◆ REQUIREMENT ◆
Reproduce the entries shown below only from the line with "The image size" down to the line with "Tap the wizard", keeping both end lines and copying each one exactly.

◆ RECORDS SHOWN ◆
BEGIN

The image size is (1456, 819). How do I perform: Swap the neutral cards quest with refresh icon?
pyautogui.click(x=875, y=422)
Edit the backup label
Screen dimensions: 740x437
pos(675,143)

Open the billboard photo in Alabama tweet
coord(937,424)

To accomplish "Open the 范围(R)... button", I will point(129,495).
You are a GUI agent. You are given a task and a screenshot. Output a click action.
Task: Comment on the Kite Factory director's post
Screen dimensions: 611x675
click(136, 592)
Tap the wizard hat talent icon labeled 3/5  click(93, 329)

END
BEGIN

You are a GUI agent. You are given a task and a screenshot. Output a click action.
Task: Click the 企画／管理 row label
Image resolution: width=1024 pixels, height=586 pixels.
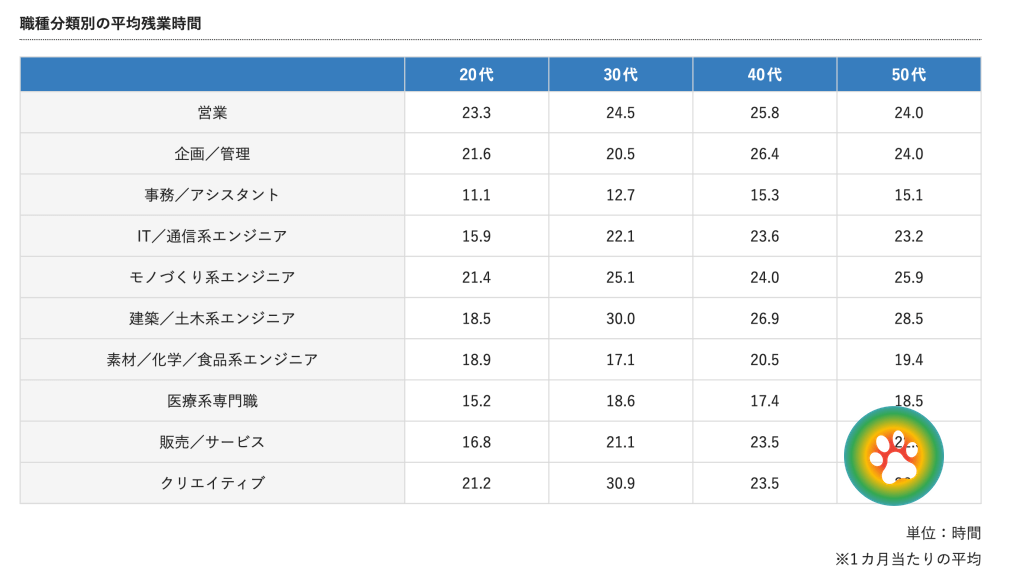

END

◆ YOUR SOLUTION ◆
The image size is (1456, 819). How do I perform: Swap the neutral cards quest with refresh icon?
pyautogui.click(x=875, y=422)
Edit the backup label
Screen dimensions: 740x437
pos(675,143)

Open the billboard photo in Alabama tweet
coord(937,424)

To accomplish "Open the 范围(R)... button", I will point(129,495).
You are a GUI agent. You are given a task and a screenshot. Output a click action.
Task: Comment on the Kite Factory director's post
Screen dimensions: 611x675
click(136, 592)
Tap the wizard hat talent icon labeled 3/5  click(93, 329)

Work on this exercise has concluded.